> REQUIRED ACTION
Counting task for the entries below: give the number of lines that contain the word "home", with no other text.

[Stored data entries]
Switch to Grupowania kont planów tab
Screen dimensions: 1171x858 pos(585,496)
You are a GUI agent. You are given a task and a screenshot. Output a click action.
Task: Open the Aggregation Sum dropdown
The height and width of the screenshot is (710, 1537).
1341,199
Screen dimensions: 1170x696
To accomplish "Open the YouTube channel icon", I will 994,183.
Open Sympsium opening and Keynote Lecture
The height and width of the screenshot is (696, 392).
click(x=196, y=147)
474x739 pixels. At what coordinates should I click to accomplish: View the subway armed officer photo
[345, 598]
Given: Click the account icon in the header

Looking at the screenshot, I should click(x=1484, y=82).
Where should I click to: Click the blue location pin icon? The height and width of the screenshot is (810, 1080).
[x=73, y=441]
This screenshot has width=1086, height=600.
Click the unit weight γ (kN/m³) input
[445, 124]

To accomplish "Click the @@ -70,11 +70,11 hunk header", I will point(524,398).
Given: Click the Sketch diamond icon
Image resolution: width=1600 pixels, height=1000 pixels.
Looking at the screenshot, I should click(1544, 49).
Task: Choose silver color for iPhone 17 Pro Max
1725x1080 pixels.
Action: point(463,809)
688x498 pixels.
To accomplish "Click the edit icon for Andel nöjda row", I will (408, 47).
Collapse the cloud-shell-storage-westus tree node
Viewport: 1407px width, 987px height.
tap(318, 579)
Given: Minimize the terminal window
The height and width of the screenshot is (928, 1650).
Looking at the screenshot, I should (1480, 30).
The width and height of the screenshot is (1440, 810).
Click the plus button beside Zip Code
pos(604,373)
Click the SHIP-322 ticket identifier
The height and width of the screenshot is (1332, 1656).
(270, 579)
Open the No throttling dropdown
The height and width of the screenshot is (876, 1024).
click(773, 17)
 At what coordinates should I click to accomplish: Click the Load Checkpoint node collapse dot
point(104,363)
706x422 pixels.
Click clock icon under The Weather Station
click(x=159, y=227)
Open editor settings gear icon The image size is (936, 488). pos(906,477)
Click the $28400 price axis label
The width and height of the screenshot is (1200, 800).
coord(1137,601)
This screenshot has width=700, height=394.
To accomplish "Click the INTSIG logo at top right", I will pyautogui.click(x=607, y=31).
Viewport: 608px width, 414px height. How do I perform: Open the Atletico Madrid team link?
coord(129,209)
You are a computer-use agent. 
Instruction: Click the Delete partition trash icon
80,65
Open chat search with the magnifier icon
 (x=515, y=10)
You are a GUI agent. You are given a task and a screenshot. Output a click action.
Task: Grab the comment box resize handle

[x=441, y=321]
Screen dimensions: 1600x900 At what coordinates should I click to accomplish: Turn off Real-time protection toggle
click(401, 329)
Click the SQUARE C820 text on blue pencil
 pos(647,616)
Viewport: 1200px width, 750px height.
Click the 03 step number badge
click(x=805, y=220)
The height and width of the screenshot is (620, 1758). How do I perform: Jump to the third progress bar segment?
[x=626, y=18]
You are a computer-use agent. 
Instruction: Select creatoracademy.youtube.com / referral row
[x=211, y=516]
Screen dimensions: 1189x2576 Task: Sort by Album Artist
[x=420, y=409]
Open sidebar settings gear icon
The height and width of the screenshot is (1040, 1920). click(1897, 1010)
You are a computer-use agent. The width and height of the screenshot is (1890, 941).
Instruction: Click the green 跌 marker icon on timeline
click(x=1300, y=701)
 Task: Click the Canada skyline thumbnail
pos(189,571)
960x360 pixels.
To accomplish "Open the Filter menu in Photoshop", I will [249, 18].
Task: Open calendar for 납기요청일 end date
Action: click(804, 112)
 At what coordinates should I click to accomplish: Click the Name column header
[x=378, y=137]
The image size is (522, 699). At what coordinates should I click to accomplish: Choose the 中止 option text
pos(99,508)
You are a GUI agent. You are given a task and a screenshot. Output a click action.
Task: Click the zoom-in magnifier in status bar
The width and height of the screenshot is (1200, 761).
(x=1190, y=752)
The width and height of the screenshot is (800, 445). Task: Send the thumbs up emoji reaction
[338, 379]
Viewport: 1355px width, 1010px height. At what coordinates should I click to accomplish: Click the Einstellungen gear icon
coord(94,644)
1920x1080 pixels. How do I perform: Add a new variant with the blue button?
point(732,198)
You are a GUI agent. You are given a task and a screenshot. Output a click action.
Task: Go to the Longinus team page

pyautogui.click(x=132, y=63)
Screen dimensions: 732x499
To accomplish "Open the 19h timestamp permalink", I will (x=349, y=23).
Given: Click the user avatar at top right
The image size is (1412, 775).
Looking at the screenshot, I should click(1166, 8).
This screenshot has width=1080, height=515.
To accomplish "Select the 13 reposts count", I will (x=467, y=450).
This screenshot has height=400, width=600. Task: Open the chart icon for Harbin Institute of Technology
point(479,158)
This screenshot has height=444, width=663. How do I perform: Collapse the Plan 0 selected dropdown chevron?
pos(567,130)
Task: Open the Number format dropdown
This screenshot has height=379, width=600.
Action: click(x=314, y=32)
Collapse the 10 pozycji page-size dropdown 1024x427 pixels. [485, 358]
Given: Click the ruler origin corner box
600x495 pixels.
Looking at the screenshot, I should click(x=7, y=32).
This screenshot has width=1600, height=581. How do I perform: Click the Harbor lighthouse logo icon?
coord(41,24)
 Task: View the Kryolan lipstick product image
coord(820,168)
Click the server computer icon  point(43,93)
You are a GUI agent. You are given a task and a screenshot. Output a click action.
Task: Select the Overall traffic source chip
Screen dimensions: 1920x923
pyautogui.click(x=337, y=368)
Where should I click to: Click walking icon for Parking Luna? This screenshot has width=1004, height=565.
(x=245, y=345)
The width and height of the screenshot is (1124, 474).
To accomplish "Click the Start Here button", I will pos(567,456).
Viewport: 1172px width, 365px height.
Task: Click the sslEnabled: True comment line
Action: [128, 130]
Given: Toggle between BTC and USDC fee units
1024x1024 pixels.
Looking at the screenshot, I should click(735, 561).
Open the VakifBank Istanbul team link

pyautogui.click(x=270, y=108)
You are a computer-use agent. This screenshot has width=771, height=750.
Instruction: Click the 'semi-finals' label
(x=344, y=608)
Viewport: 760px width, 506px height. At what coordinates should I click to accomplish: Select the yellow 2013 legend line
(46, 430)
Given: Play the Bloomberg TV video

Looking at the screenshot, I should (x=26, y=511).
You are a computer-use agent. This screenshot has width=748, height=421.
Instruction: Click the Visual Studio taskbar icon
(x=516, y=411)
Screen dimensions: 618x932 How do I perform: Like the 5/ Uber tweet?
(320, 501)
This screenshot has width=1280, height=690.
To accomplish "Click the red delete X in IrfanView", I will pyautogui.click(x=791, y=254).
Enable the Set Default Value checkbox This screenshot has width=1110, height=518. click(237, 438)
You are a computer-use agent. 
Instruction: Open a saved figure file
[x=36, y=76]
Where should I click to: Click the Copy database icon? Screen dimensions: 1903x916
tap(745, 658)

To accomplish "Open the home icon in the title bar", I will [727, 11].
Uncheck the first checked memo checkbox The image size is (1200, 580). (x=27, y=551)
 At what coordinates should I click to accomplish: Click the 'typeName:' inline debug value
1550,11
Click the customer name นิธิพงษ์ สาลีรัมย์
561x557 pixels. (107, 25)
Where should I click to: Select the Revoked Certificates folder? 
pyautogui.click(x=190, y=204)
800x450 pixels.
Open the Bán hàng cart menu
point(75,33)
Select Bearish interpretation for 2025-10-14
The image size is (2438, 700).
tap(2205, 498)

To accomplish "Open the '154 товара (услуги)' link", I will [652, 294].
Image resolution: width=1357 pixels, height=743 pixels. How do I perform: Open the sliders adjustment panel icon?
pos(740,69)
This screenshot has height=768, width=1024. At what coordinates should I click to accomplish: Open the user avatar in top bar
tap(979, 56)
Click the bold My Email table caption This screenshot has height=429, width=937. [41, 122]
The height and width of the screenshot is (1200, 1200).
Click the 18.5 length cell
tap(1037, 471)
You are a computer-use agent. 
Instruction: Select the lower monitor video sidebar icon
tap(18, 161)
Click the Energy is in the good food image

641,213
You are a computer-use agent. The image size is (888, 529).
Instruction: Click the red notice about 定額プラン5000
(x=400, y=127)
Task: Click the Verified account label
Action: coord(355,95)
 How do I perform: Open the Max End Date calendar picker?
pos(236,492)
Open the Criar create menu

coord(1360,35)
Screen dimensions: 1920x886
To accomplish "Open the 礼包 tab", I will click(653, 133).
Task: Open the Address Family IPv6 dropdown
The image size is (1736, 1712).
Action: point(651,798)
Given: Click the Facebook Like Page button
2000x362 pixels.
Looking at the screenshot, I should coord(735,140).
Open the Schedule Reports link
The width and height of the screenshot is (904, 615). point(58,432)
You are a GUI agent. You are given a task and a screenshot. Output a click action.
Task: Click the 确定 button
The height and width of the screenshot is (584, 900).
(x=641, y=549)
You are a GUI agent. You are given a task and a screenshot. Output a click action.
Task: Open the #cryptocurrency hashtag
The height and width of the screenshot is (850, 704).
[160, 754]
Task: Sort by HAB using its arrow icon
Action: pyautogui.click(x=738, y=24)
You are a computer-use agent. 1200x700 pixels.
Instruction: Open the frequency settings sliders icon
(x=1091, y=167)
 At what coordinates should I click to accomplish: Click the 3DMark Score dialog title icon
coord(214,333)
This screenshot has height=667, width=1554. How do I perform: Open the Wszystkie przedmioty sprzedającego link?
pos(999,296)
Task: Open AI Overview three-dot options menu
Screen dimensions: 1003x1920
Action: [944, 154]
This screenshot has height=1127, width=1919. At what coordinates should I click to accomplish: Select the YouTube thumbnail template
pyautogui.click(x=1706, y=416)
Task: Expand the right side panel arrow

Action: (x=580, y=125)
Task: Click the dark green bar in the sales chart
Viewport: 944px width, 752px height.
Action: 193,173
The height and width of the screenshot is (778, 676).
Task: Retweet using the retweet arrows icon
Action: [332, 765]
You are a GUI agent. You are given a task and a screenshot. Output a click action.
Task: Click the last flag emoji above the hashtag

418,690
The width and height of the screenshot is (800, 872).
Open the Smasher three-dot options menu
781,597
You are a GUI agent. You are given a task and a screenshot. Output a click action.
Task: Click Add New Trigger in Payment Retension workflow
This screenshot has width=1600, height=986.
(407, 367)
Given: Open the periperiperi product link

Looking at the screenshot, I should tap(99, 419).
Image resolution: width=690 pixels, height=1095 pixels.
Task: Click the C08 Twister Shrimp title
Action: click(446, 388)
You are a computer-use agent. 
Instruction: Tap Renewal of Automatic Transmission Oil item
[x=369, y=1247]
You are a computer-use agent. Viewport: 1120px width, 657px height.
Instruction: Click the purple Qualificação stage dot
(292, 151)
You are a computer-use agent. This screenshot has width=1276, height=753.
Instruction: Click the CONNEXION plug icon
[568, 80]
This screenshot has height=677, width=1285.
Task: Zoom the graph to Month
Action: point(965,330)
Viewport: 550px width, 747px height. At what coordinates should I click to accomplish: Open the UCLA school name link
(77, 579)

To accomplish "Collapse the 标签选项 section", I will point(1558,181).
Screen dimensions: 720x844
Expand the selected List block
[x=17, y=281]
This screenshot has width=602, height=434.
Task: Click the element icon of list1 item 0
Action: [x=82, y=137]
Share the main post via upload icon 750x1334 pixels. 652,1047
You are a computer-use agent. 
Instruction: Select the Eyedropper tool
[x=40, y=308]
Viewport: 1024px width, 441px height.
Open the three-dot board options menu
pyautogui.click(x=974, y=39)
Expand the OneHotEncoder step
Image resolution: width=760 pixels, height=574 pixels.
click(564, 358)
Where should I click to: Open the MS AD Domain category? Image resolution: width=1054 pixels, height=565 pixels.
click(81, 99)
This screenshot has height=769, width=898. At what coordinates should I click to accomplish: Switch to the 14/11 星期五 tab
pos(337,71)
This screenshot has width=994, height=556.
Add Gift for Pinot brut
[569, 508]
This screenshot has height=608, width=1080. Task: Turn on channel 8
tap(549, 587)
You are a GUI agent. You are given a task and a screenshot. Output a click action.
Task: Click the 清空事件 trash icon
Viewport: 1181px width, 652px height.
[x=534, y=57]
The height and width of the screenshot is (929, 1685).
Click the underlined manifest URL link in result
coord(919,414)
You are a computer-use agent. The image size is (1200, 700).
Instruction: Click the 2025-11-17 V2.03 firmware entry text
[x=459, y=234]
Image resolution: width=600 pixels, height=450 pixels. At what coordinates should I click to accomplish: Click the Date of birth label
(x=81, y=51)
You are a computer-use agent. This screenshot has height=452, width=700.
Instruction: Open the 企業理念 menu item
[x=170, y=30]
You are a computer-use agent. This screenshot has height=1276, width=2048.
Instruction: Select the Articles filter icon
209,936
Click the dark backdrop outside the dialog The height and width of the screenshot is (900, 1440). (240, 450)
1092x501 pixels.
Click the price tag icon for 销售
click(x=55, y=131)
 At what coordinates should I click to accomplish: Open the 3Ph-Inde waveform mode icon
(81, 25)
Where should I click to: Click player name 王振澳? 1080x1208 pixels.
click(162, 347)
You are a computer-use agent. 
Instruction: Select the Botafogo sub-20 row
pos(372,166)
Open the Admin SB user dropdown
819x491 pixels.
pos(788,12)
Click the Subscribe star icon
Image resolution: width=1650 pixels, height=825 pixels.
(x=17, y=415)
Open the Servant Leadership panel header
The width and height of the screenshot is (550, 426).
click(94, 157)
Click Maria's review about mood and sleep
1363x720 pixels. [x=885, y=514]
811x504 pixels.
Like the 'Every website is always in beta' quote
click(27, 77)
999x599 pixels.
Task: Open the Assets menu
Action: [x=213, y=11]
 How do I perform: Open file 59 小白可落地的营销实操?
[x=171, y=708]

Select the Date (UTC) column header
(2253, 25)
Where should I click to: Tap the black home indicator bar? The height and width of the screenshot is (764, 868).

> WRITTEN ANSWER
2